Unfortunately, that was not to be.
After an already uncharacteristically long meeting, the city commission voted 6-1 to table discussion for one month before accepting a deal that would accept the property along with a $250,000 endowment to keep up with park costs. The lone dissenting roll call vote was by Sarah Reynolds.
Reynolds said after the meeting that she tried to discuss whether or not the tabling of discussion would have an effect for Butler, but Roberts Rules of Order states that no discussion could occur during a motion to table discussion. When Reynolds tried to ask the question, both Mayor Mike Coyne and Board Parliamentarian and Legal Counsel Ronald Keefe explained that she could not ask the question.
This isn’t the first time the city commission has struggled with the intricacies of Roberts Rules. The seven-member board often has to restart discussions or redo motions but usually remains calm and collected in fixing their form. It matches the community that at the last meeting had three different citizens try to combine their public comment time into one prepared speech.
After the ruling, a heartbroken Butler and family left the meeting. Butler shook her head and made comments with her family, making it appear that she was contemplating revoking the offer.
The exodus shook up Coyne before his final statements.
“It concerns me that everyone in support of this project has left already,” he said.
Coyne suggested that in the one month delay, the city commission could review the over 600-page document regarding the land, environmental concerns, lifeguards, buildings and part of the land that would be retained for development. Commissioner Mike Conley was willing to refuse the gift if any stretch of the land was reserved for development. Mayor Pro Tem Dave Campana also shared concerns about the development and beach access. Reynolds and Tom Baldini seemed to be ok with voting yes based on the nature of the gift alone but questions asked by Pete Frazier and Sara Cambensy showed concerns that the land could turn into a white elephant once the endowment was used up.
Multiple commission members also wanted to have a work session with Butler to review everything and be brought up to speed.
For Butler, it was just another delay of a project years in the making.
The deal was originally supposed to be a gift, a “here, have a park” kind of thing to celebrate a pillar of the community. She first approached the city manager in March 2013, but delays occurred when an attempt to get grants and environmental protections. Some of the land was found to have environmental contaminants, but still at low enough levels to build it into a park.

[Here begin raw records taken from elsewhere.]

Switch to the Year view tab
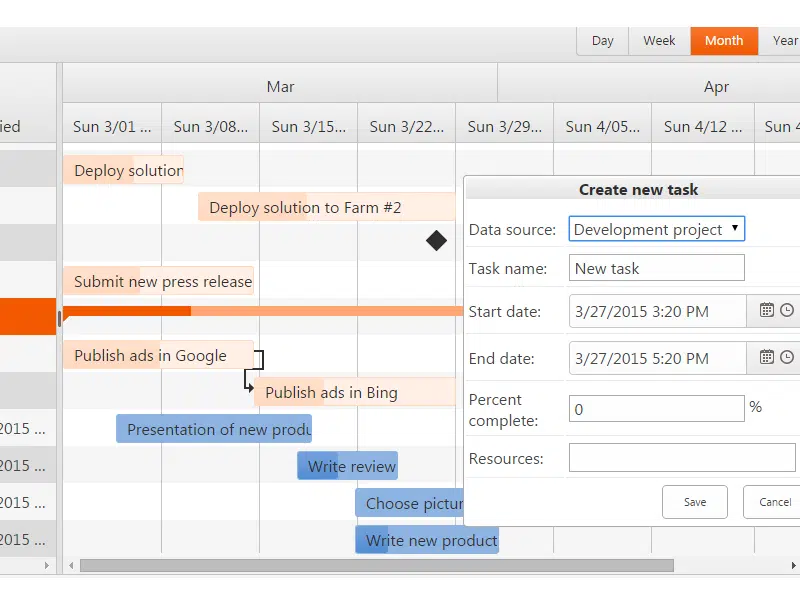This screenshot has width=800, height=600. (x=786, y=41)
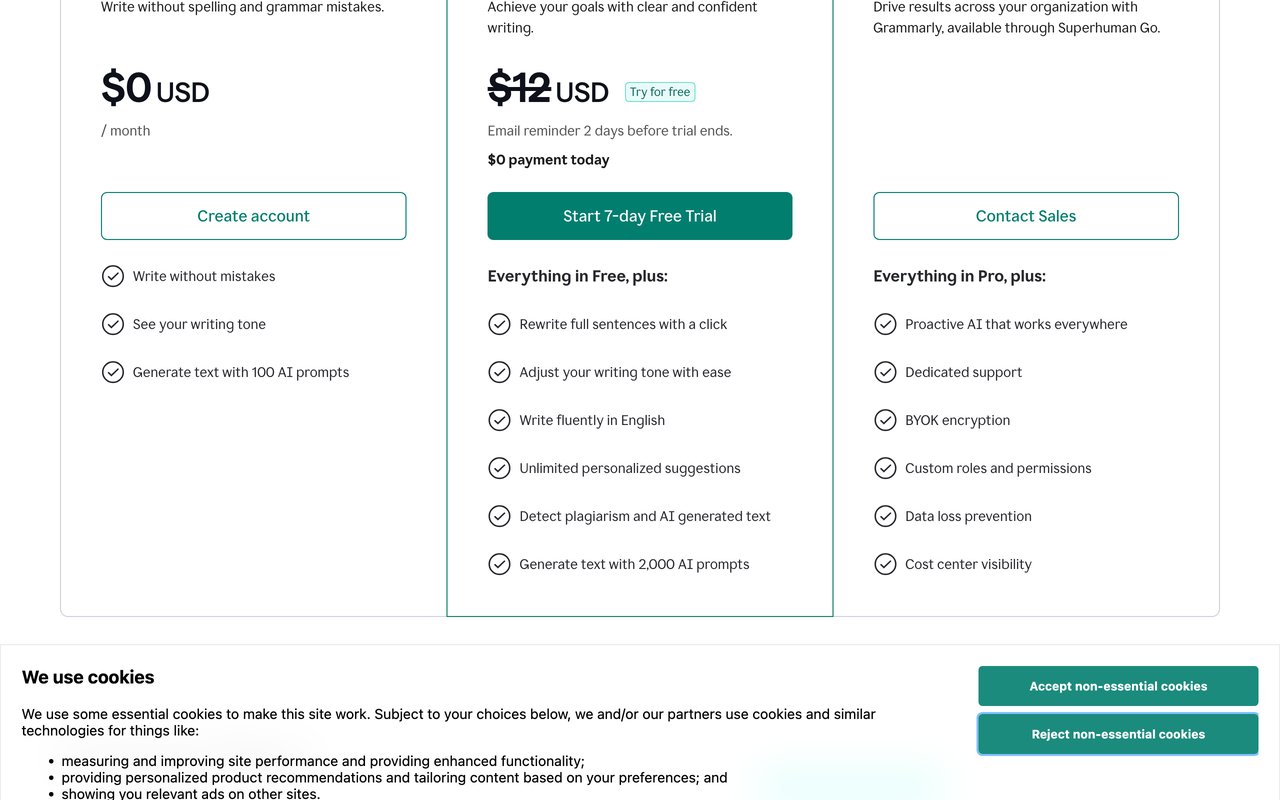This screenshot has width=1280, height=800.
Task: Click the Create account button
Action: (x=254, y=216)
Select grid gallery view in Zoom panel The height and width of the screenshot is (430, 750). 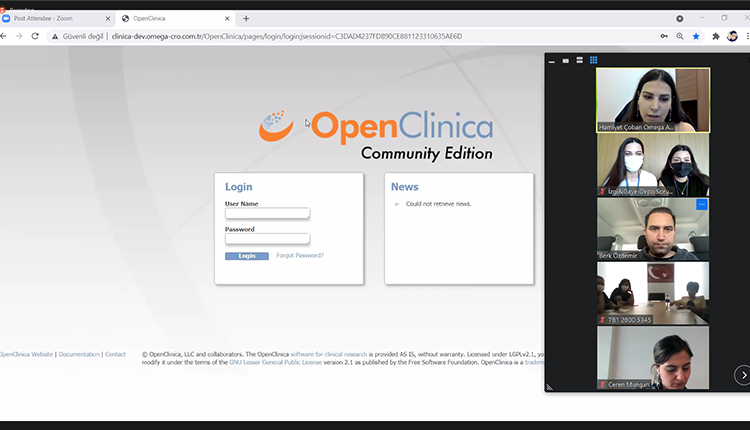coord(594,60)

Butler and multiple city staff have been working ever since with the correct agencies to have everything else set. The appraised value of the land is $1,050,000; grants will pay for over 75 percent of that and Butler has decided to take the remaining $250,000 and put it into a trust that will pay for park expenses. The whole deal will cost the city $1 for the transaction plus all the labor and effort over the last years that have already been paid out.

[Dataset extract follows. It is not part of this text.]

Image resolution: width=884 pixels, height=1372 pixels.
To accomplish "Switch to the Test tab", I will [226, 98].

And while emotions are hurt, the deal will have massive implications in the local tax base. City officials have said that the development area reserved was to put in an increased taxable zone that could help indirectly pay for the park and more.
As it stands, the land is still private property for Butler. At any point she can take the deal she considers a gift off the table and sell it to developers or put up signs to stop people from trespassing on the beach.
There is no update on Butler’s plan for the land after the meeting.